** Enunciado **
Reproduza fielmente as linhas da listagem abaixo, desde a que contém "You are a computer-use agent. This" até a que contém "pos(495,106)", inclusive. Omita as imagens na sua resposta.

** Listagem fornecida **
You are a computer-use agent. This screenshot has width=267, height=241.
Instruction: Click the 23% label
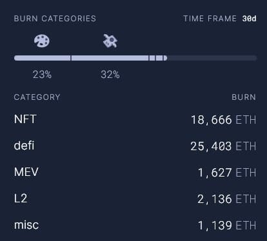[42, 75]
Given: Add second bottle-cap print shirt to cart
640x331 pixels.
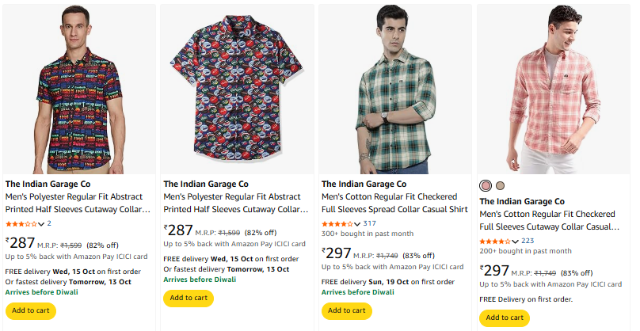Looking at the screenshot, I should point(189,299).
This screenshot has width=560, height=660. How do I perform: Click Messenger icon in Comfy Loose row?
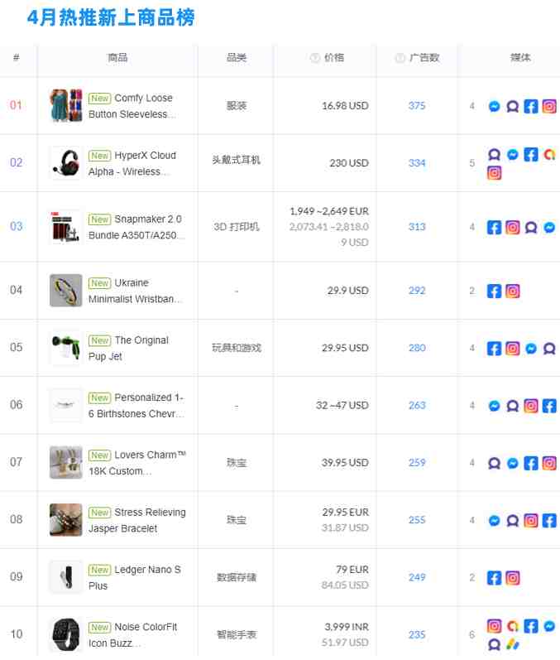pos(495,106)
---
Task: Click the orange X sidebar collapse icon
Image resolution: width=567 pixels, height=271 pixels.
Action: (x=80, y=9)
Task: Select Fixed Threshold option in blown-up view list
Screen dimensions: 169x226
--
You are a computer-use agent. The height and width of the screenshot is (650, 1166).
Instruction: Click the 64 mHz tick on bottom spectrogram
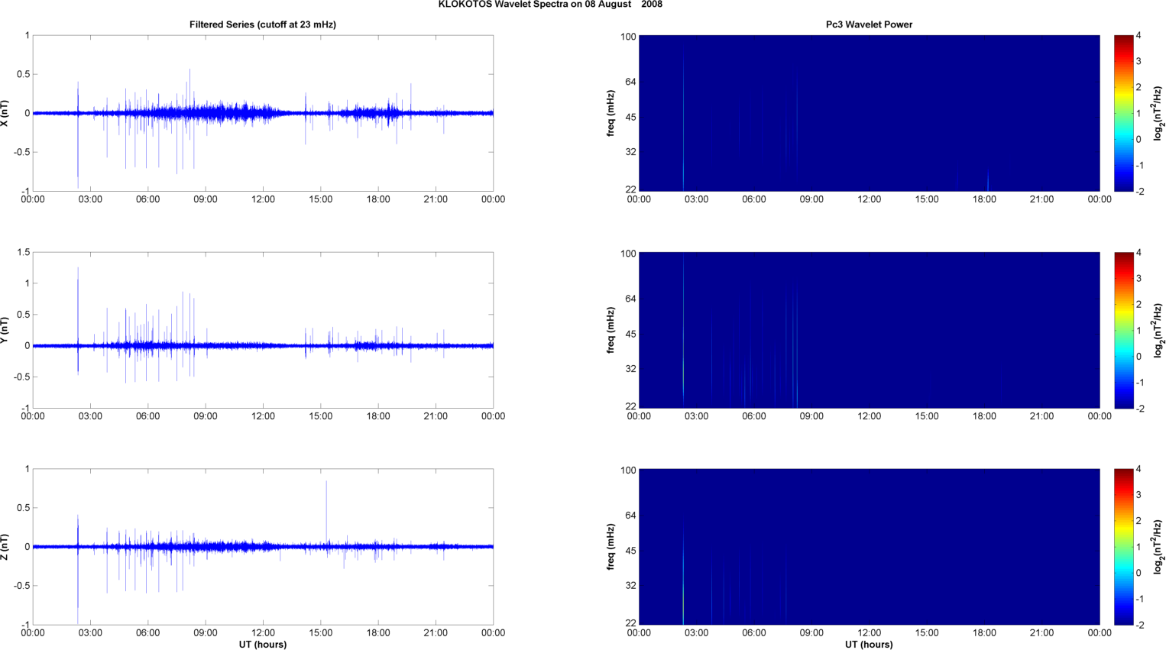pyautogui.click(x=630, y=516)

** Resolução **
You are a computer-use agent. This screenshot has width=267, height=241.
Instruction: Click the 23% label
[42, 75]
Given: Add second bottle-cap print shirt to cart
640x331 pixels.
Looking at the screenshot, I should point(189,299).
This screenshot has width=560, height=660. How do I perform: Click Messenger icon in Comfy Loose row?
pos(495,106)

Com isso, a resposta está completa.